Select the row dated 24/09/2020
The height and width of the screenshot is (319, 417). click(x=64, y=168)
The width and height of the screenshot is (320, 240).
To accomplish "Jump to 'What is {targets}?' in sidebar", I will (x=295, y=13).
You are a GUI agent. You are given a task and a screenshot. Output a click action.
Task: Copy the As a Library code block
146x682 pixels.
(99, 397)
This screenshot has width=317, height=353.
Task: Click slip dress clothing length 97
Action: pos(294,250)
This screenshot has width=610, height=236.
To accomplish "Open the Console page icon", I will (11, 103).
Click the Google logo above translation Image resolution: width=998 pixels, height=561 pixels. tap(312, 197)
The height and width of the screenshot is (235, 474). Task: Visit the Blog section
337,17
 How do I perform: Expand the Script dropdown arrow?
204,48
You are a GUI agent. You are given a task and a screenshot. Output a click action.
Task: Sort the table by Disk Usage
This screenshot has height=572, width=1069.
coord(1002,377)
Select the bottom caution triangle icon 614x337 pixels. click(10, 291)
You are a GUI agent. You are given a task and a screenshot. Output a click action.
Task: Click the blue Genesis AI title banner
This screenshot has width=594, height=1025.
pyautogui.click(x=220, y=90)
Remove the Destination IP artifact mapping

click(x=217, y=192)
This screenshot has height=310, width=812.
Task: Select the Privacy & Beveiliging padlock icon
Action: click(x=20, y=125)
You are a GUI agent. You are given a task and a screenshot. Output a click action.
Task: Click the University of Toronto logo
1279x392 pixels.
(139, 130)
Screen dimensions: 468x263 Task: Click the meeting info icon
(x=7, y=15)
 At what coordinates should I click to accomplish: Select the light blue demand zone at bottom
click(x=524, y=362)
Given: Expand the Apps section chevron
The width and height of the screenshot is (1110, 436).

**Your instructions:**
In full and word for word, repeat the records.

**Exercise answer:**
Select the row dated 24/09/2020
The height and width of the screenshot is (319, 417). click(x=64, y=168)
The width and height of the screenshot is (320, 240).
To accomplish "Jump to 'What is {targets}?' in sidebar", I will (x=295, y=13).
You are a GUI agent. You are given a task and a screenshot. Output a click action.
Task: Copy the As a Library code block
146x682 pixels.
(99, 397)
This screenshot has width=317, height=353.
Task: Click slip dress clothing length 97
Action: pos(294,250)
This screenshot has width=610, height=236.
To accomplish "Open the Console page icon", I will (11, 103).
Click the Google logo above translation Image resolution: width=998 pixels, height=561 pixels. tap(312, 197)
The height and width of the screenshot is (235, 474). Task: Visit the Blog section
337,17
 How do I perform: Expand the Script dropdown arrow?
204,48
You are a GUI agent. You are given a task and a screenshot. Output a click action.
Task: Sort the table by Disk Usage
This screenshot has height=572, width=1069.
coord(1002,377)
Select the bottom caution triangle icon 614x337 pixels. click(10, 291)
You are a GUI agent. You are given a task and a screenshot. Output a click action.
Task: Click the blue Genesis AI title banner
This screenshot has width=594, height=1025.
pyautogui.click(x=220, y=90)
Remove the Destination IP artifact mapping

click(x=217, y=192)
This screenshot has height=310, width=812.
Task: Select the Privacy & Beveiliging padlock icon
Action: click(x=20, y=125)
You are a GUI agent. You are given a task and a screenshot. Output a click action.
Task: Click the University of Toronto logo
1279x392 pixels.
(139, 130)
Screen dimensions: 468x263 Task: Click the meeting info icon
(x=7, y=15)
 At what coordinates should I click to accomplish: Select the light blue demand zone at bottom
click(x=524, y=362)
Given: Expand the Apps section chevron
The width and height of the screenshot is (1110, 436).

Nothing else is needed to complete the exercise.